(Saved entries)
========================================

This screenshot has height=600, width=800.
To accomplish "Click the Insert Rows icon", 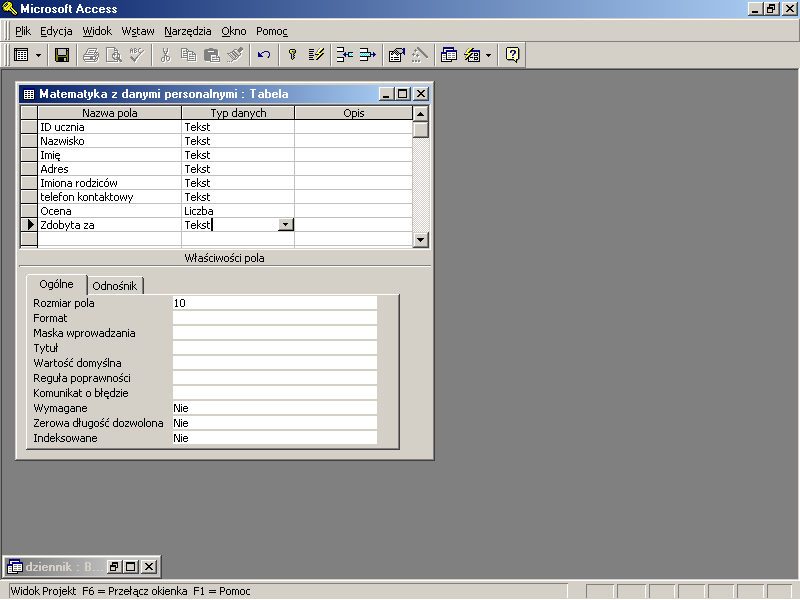I will pyautogui.click(x=345, y=55).
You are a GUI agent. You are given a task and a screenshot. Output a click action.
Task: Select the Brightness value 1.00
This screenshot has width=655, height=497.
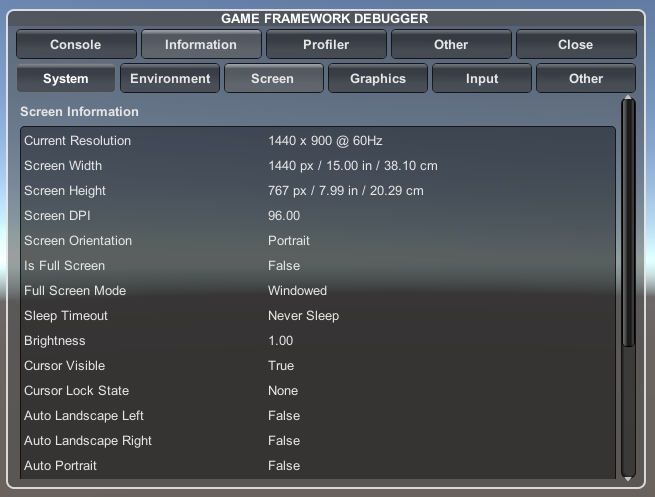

========================================

- Task prompt:
Wherever the string "This" appears in the records above, copy the line it sits in.

- Response to the exercise:
This screenshot has height=600, width=800.
This screenshot has width=655, height=497.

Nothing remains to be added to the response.